L’une des préoccupations importantes de l'institution est l'aide à l'orientation psychologique et juridique. Des conseils en matière de recherche d’emploi peuvent également y être obtenus par toute personne, même sans posséder de documents ou la citoyenneté russe. Chaque jour, environ 40 personnes obtiennent des conseils.

L'initiative à but non lucratif Notchlejka nous montre que, même dans des situations critiques et dangereuses, les Russes peuvent s'entraider et même influencer la loi. Si tel est le cas, on pourrait même trouver des solutions pour des préoccupations régionales plus ou moins simples.

De tels exemples d'implication de personnes dans des initiatives privées à but non lucratif renforcent les liens interpersonnels dans la société et donnent davantage de confiance aux concitoyennes et concitoyens.

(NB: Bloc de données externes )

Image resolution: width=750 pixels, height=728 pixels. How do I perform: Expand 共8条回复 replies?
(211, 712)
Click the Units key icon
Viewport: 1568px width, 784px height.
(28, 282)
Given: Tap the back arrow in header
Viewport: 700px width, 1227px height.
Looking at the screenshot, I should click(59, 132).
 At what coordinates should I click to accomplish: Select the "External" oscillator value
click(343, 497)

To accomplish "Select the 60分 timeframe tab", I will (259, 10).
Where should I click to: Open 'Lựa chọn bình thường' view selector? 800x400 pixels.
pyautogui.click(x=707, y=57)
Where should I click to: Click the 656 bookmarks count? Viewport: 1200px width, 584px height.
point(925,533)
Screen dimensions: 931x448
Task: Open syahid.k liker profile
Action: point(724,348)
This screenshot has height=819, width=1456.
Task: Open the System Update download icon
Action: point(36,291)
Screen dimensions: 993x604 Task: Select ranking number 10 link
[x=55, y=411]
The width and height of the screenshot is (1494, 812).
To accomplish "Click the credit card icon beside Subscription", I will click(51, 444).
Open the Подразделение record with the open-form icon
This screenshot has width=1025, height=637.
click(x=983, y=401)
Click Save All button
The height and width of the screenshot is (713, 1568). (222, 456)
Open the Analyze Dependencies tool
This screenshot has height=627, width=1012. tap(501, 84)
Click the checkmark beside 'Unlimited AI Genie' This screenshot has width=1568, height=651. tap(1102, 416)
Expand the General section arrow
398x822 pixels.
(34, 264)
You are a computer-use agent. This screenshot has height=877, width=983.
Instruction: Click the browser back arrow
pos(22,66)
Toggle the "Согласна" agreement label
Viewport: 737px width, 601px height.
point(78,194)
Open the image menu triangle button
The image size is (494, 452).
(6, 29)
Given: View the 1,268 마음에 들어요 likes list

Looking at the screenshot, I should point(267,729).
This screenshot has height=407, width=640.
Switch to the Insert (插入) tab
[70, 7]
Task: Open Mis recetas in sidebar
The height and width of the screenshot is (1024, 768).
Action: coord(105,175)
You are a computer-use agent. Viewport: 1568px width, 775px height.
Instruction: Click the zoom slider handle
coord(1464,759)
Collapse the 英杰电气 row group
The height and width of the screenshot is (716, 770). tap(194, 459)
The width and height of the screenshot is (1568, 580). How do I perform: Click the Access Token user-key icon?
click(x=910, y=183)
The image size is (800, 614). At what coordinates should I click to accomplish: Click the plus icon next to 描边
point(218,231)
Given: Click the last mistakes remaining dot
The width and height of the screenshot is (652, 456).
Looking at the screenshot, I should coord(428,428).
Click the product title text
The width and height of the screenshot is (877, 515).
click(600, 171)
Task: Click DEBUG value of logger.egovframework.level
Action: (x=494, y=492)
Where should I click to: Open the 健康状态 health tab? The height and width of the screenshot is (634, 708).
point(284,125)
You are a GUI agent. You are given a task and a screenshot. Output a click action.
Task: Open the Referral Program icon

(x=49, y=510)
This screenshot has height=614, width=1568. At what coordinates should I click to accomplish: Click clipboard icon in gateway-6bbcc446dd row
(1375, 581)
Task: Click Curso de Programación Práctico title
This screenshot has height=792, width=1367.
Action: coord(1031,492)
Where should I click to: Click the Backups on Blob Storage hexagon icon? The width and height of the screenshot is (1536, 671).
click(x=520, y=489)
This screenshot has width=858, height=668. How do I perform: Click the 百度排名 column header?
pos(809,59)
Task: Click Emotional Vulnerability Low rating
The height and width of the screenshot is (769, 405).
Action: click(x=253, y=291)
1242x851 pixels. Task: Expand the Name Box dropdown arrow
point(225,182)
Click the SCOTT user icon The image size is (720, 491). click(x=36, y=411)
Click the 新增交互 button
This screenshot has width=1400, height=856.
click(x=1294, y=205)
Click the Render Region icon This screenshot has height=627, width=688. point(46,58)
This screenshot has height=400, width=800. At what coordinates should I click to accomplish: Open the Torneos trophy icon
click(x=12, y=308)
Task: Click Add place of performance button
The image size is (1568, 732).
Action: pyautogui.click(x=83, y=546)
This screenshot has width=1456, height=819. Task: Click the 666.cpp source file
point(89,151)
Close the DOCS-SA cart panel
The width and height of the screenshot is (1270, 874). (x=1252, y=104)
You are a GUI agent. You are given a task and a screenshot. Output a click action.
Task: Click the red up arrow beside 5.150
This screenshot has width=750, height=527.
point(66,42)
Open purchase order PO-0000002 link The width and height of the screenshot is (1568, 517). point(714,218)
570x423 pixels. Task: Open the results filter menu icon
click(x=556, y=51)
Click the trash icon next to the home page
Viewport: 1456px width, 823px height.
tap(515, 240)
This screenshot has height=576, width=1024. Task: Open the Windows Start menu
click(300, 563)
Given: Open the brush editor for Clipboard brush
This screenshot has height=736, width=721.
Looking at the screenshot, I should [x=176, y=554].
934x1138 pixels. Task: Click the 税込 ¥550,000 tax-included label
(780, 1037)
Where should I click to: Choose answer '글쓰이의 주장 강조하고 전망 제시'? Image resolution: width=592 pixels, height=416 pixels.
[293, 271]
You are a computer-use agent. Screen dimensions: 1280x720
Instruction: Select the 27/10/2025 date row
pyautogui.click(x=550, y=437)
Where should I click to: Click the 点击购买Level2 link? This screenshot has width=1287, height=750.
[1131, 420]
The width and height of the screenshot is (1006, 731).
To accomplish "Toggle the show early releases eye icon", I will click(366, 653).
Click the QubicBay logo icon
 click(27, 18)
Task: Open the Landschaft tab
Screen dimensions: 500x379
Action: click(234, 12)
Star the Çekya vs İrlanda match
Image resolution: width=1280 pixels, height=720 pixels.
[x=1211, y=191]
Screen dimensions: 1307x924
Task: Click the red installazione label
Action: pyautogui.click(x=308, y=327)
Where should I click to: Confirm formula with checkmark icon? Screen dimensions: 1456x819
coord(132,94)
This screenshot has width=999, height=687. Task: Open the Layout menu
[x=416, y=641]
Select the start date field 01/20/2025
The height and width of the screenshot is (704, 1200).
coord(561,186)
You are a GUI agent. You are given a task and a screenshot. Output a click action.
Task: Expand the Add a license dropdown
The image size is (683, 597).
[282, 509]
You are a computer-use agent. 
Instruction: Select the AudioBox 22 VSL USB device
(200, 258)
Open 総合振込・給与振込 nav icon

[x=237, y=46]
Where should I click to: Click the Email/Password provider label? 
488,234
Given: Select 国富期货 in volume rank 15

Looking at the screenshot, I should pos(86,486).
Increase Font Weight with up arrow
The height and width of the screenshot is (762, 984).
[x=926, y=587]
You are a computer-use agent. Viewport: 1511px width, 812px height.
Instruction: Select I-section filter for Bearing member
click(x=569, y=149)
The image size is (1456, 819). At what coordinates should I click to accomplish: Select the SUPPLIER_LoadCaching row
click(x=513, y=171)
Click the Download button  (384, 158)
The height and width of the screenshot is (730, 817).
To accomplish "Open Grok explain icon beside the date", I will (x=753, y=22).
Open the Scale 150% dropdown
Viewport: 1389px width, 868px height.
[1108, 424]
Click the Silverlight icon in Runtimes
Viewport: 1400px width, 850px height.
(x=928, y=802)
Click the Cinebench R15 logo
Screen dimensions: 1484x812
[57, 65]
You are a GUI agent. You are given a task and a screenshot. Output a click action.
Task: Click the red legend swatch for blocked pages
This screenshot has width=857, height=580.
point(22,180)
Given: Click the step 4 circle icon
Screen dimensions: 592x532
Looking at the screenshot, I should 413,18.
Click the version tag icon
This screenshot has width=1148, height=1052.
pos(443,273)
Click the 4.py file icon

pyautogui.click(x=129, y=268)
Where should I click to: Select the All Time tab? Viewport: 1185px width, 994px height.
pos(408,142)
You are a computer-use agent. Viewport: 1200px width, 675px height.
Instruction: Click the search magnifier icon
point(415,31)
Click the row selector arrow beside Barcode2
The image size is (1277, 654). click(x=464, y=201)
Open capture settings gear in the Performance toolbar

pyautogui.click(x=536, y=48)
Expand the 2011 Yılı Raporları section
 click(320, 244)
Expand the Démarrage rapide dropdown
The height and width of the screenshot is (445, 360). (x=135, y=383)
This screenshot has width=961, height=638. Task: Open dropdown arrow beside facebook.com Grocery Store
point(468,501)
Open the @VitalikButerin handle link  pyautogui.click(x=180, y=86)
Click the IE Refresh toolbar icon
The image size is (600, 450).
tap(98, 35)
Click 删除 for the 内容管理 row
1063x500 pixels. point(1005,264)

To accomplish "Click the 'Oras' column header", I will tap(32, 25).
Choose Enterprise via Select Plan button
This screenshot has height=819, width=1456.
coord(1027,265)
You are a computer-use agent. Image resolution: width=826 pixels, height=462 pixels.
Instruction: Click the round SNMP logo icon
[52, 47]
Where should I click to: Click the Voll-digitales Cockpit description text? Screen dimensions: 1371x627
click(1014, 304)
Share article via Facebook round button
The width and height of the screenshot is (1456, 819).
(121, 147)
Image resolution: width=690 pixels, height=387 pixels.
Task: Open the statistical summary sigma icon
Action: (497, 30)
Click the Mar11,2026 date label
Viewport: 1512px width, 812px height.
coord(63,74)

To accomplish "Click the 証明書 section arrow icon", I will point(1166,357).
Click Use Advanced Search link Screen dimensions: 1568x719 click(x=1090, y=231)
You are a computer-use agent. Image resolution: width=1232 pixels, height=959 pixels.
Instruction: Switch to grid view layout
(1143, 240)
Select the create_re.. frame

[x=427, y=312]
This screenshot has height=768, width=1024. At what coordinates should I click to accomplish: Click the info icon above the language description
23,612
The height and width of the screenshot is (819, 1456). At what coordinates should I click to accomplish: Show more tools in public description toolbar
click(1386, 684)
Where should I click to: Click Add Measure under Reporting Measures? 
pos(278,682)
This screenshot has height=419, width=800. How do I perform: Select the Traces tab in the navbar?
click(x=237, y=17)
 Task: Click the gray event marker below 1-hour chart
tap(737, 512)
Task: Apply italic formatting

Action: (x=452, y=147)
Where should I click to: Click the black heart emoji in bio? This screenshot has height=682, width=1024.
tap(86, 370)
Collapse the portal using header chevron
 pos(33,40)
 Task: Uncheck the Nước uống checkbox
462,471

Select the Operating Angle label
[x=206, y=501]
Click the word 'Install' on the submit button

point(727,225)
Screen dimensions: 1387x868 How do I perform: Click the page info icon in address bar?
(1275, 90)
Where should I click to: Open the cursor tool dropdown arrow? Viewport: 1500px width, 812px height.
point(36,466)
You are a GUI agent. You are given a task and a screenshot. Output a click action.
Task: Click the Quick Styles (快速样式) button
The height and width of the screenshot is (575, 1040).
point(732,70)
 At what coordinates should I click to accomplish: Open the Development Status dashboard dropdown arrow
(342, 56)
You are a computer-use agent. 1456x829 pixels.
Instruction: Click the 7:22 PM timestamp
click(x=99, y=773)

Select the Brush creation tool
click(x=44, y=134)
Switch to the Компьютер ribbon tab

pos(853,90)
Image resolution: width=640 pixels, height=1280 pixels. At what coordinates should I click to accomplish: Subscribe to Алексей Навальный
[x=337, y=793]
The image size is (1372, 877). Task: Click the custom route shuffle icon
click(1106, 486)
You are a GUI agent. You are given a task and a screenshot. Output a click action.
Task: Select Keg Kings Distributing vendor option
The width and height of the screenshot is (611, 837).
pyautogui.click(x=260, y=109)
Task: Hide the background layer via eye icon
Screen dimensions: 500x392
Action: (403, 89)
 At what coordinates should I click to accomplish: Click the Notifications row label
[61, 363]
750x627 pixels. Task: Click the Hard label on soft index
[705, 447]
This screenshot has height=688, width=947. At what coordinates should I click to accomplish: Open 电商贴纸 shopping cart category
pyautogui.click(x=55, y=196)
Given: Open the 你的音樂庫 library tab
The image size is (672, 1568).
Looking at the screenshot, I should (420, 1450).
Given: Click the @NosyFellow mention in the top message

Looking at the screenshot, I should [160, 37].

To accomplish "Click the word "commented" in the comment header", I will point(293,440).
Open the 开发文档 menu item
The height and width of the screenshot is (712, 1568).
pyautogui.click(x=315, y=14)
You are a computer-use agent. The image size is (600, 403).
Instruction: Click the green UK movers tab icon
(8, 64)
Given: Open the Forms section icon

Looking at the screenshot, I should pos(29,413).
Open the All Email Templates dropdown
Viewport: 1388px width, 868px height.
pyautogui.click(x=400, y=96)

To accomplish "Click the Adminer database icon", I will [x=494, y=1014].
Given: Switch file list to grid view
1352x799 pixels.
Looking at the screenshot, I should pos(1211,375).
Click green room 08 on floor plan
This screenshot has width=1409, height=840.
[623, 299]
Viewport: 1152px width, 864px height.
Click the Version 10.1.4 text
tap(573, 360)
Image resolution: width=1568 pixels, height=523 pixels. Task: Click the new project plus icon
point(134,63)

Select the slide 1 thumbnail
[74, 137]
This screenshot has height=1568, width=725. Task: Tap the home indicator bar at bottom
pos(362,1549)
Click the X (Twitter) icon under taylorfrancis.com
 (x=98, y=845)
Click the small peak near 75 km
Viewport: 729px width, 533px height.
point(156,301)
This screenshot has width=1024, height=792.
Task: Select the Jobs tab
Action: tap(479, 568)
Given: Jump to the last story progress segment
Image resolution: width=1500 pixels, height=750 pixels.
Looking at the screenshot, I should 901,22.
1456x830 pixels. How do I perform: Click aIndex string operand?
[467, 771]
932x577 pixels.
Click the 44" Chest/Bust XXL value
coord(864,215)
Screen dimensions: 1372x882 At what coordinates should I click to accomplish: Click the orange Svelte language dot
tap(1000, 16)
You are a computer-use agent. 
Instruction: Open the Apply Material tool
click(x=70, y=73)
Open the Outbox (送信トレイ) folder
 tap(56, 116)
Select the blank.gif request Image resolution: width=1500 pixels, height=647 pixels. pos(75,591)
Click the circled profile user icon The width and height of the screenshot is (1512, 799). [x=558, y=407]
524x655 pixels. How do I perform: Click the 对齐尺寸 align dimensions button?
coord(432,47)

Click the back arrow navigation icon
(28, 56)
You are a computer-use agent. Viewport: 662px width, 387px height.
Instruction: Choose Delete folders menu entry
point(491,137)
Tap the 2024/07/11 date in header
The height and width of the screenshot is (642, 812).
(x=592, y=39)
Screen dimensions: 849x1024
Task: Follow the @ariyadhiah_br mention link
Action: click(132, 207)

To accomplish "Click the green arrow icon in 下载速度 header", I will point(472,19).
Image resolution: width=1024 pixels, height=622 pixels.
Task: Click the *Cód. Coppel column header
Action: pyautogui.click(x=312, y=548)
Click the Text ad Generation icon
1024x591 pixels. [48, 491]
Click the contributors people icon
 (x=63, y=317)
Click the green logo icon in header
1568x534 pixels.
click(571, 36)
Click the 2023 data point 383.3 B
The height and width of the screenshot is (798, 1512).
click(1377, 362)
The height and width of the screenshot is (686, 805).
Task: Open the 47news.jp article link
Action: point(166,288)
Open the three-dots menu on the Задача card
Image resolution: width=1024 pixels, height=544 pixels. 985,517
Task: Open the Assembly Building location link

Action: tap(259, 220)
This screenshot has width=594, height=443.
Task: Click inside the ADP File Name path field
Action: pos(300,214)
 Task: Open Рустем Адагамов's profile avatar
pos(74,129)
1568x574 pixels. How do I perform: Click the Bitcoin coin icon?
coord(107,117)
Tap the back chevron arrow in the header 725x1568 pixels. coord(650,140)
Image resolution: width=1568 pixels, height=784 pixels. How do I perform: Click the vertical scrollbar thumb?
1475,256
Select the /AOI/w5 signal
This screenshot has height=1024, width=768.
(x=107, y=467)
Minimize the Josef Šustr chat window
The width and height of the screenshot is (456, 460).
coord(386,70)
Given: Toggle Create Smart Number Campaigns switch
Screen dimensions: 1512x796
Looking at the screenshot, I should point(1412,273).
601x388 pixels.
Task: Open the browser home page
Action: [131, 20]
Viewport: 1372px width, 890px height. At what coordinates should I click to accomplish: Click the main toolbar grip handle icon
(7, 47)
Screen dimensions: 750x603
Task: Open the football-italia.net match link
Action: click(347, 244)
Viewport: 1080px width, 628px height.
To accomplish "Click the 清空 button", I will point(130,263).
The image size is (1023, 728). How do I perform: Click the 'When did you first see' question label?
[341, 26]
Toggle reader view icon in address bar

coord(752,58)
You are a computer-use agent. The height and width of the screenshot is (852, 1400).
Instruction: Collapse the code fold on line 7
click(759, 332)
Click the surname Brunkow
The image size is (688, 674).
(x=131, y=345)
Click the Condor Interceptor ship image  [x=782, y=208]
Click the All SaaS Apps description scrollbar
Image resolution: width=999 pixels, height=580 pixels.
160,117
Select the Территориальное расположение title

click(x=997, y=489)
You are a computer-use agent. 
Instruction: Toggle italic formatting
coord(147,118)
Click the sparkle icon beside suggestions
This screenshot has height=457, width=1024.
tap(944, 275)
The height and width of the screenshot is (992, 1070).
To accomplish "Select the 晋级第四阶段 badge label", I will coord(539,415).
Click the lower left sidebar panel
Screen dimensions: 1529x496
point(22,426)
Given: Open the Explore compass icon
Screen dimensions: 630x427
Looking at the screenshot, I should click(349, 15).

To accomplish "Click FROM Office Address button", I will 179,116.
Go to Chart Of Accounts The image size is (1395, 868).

1 Rapport annuel: «Opinion publique – 2020». Moscou. Centre Levada 2021. 152 pages

2 Site web de Notchlejka: https://homeless.ru/

3 Novembre et décembre 2020 rapport de Notchlejka: https://homeless.ru/upload/iblock/a59/Otchet_noyabr_dekabr.pdf

(Traduction «Point de vue Suisse»)

* Elena Danilova est titulaire d'un doctorat en philologie allemande. Chaire de philologie allemande à l'Université d'Etat de Kuban. Mikhail Danilov est avocat et travaille dans le secteur de l'importation et de l'exportation industrielles.